Your attempt to set the parameter variable to null, i.e.
static int nth(final int n, /*final*/ LazyishSeq lazySeqArg) {
final LazyishSeq lazySeqLocal = lazySeqArg;
lazySeqArg = null;
return drop(n,lazySeqLocal).head();
}
does not help, as now, the lazySeqArg variable is null, but the lazySeqLocal holds a reference to the first element.
A local variable does not prevent garbage collection in general, the collection of otherwise unused objects is permitted, but that doesn’t imply that a particular implementation is capable of doing it.
In case of the HotSpot JVM, only optimized code will get rid of such unused references. But here, nth is not a hot spot, as the heavy things happen within drop method.
This is the reason why the same issue does not appear at the drop method, despite it also holds a reference to the first element in its parameter variable. The drop method contains the loop doing the actual work, hence, is very likely to get optimized by the JVM, which may cause it to eliminate unused variables, allowing the already processed part of the sequence to become collected.
There are many factors which may affect the JVM’s optimizations. Besides the different shape of the code, it seems that that rapid memory allocations during the unoptimized phase may also reduce the optimizer’s improvements. Indeed, when I run with -Xcompile, to forbid interpreted execution altogether, both variants run successfully, even int N = (int)1e9 is no problem anymore. Of course, forcing compilation raises the startup time.
I have to admit that I do not understand why the mixed mode performs that much worse and I’ll investigate further. But generally, you have to be aware that the efficiency of the garbage collector is implementation dependent, so objects collected in one environment may stay in memory in another.
Clojure implements a strategy for dealing with this sort of scenario which it calls "locals clearing". There's support for it in the compiler that makes it kick in automatically where required in pure Clojure code (unless disabled at compilation time – this is sometimes useful for debugging).
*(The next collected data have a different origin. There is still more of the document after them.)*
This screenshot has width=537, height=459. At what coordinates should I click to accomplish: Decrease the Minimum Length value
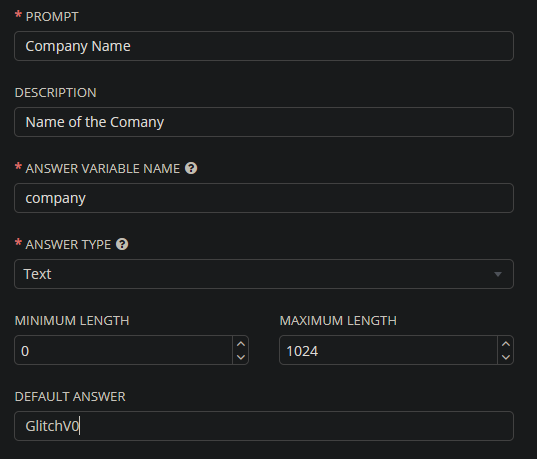point(241,357)
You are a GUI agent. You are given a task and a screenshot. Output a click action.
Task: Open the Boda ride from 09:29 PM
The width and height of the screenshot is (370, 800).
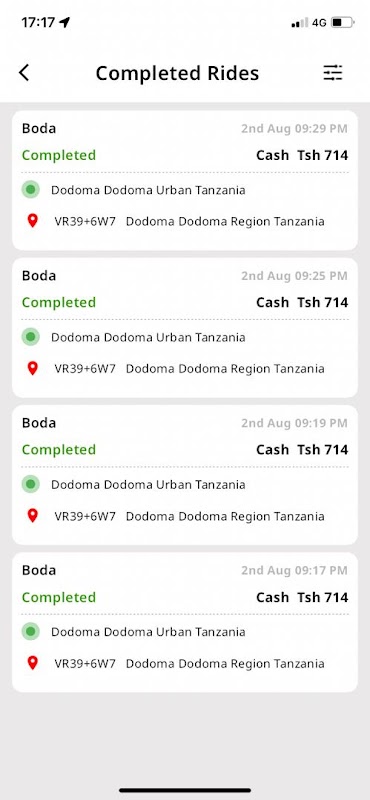tap(185, 180)
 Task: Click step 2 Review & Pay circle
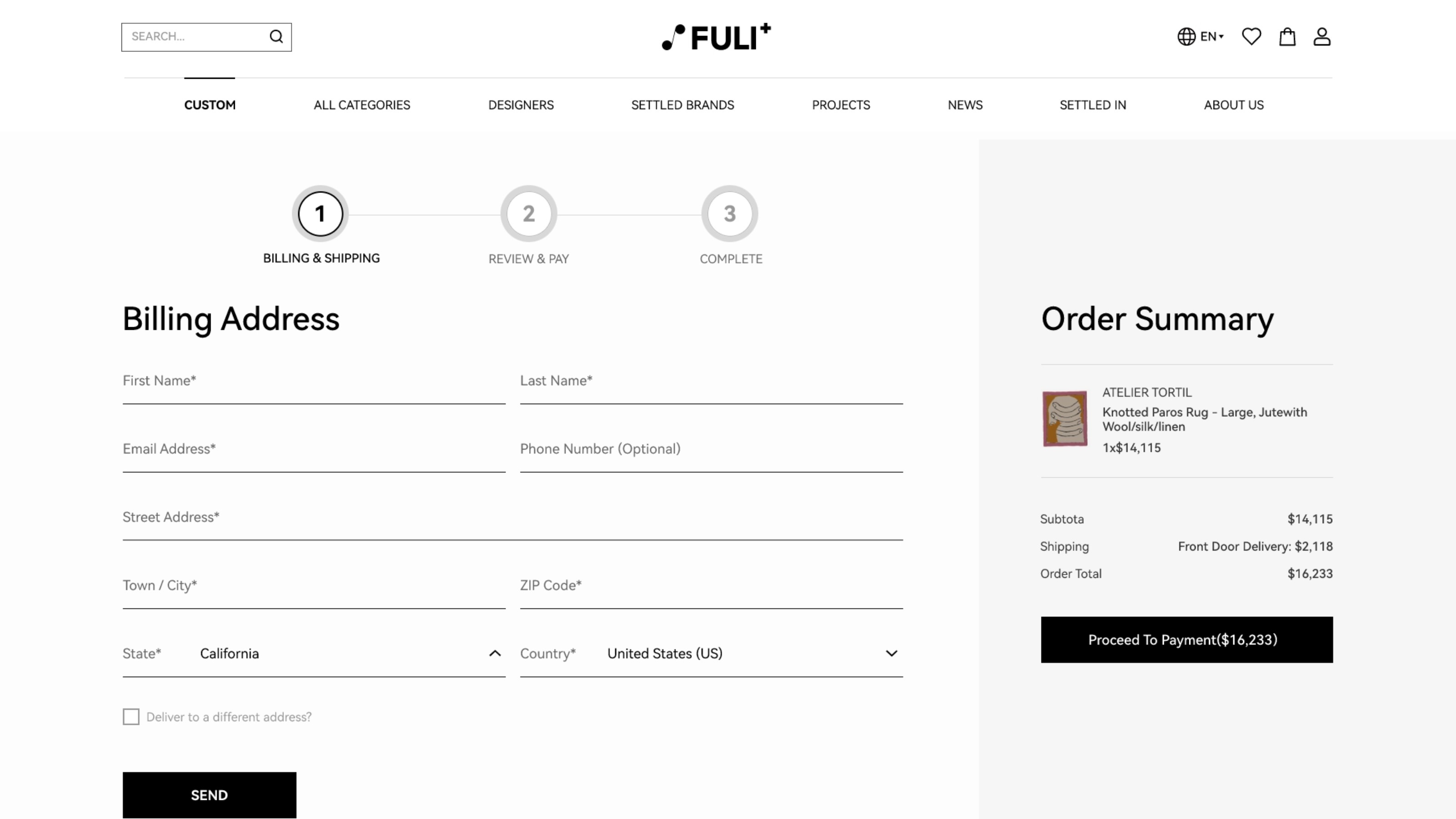tap(528, 214)
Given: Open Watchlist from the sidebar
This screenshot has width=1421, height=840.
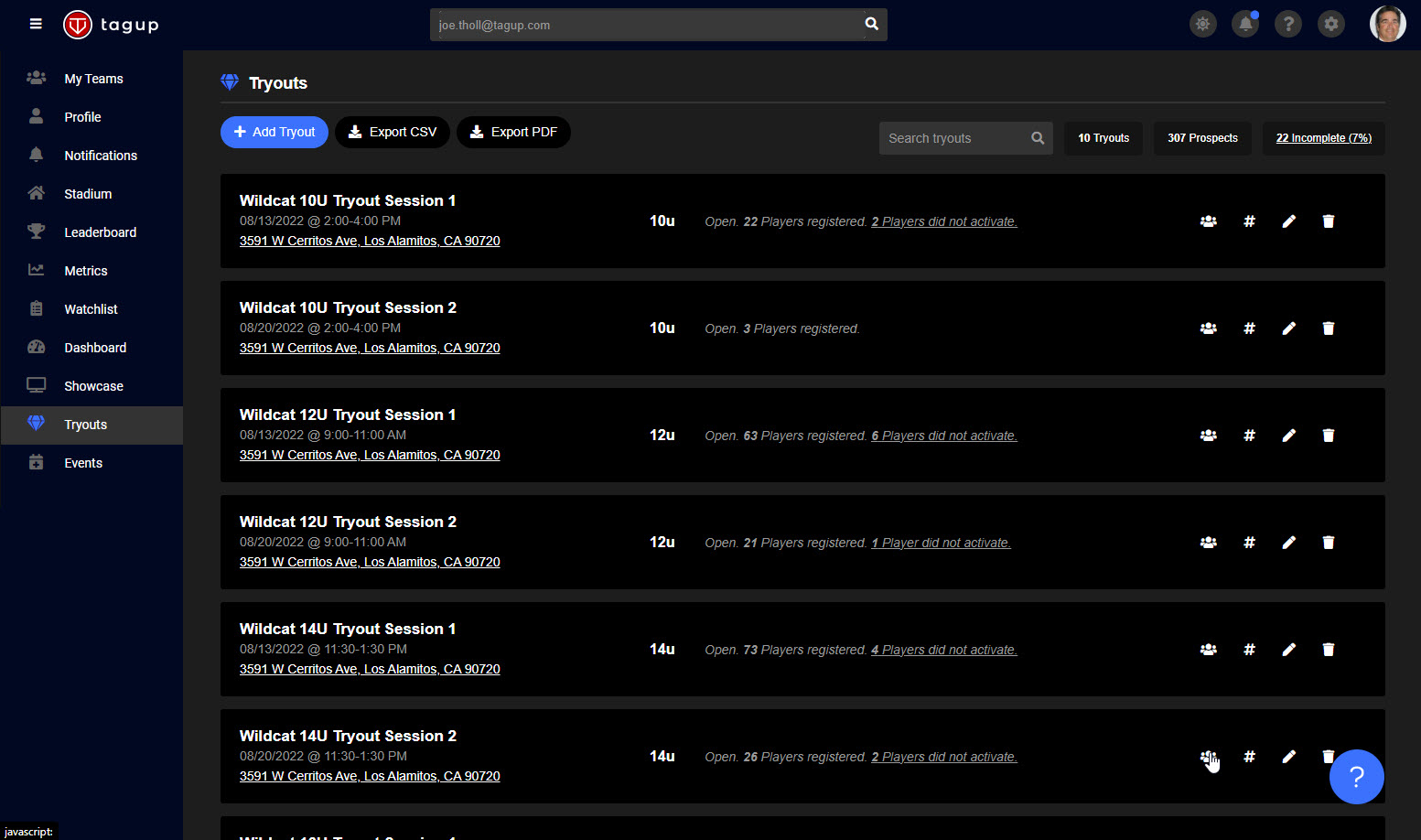Looking at the screenshot, I should 91,309.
Clojure does also clear locals in various places in its Java runtime, however, and the way it does that could be used in Java libraries and possibly even application code, though it would undoubtedly be somewhat cumbersome.
Before I get into what Clojure does, here's a short summary of what is going on in this example:
nth(int, LazyishSeq) is implemented in terms of drop(int, LazyishSeq) and LazyishSeq.head().
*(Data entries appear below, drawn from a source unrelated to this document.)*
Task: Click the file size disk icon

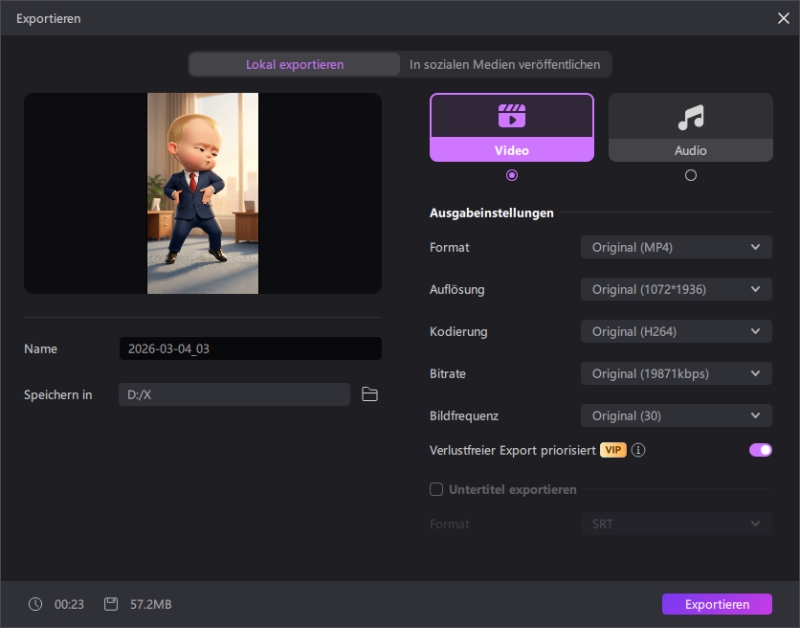Action: [111, 604]
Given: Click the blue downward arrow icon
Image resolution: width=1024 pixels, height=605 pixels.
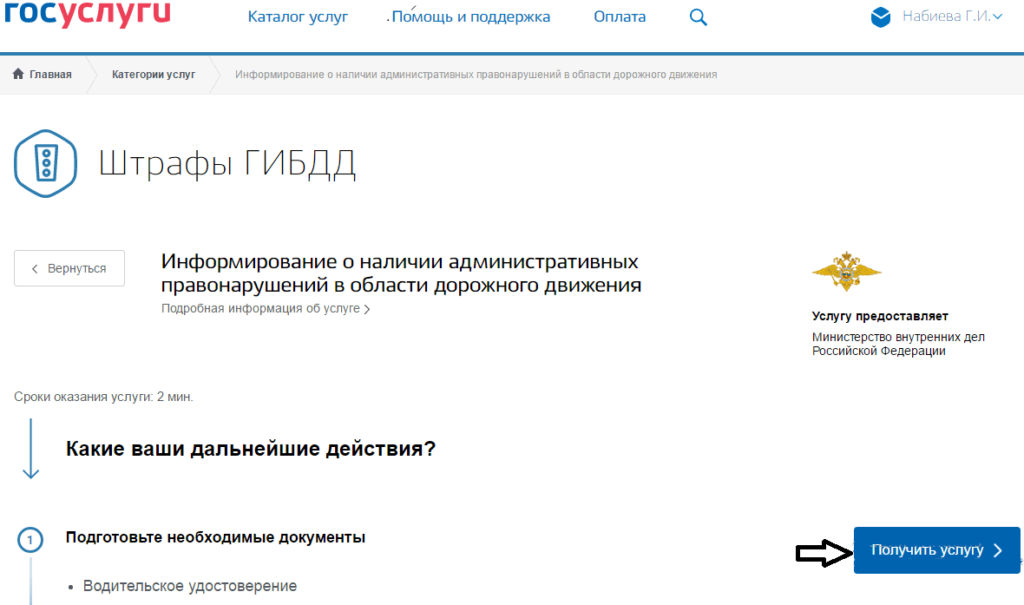Looking at the screenshot, I should (30, 448).
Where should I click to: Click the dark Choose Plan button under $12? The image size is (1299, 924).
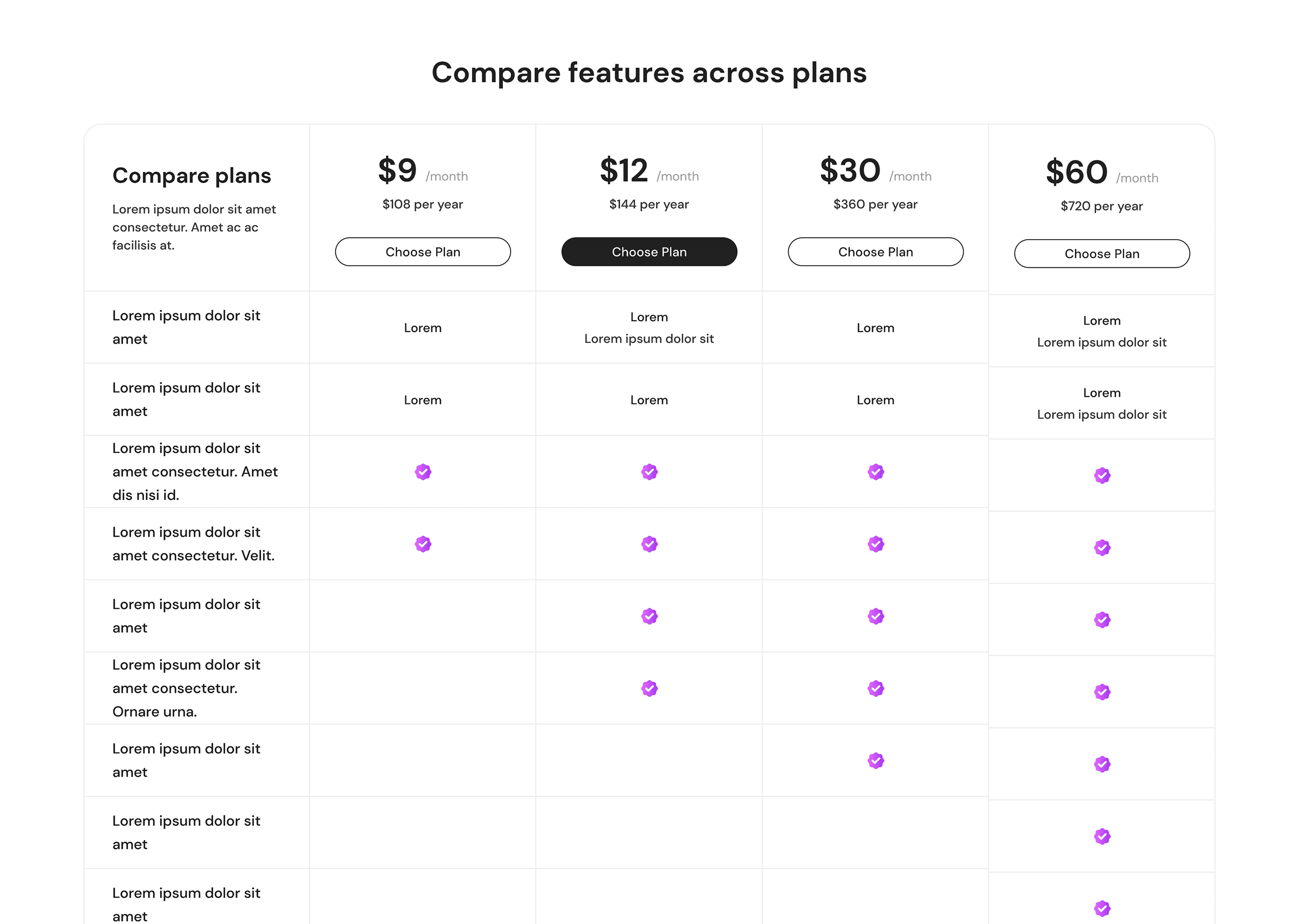click(x=649, y=252)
nth passes both its arguments to drop and has no further use for them.
drop can easily be implemented so as to avoid holding on to the head of the passed-in sequence.
Here nth still holds on to the head of its sequence argument. The runtime may potentially discard that reference, but it is not guaranteed that it will.
The way Clojure deals with this is by clearing the reference to the sequence explicitly before control is handed off to drop. This is done using a rather elegant trick (link to the below snippet on GitHub as of Clojure 1.9.0):
// clojure/src/jvm/clojure/lang/Util.java
/**
* Copyright (c) Rich Hickey. All rights reserved.
* The use and distribution terms for this software are covered by the
* Eclipse Public License 1.0 (http://opensource.org/licenses/eclipse-1.0.php)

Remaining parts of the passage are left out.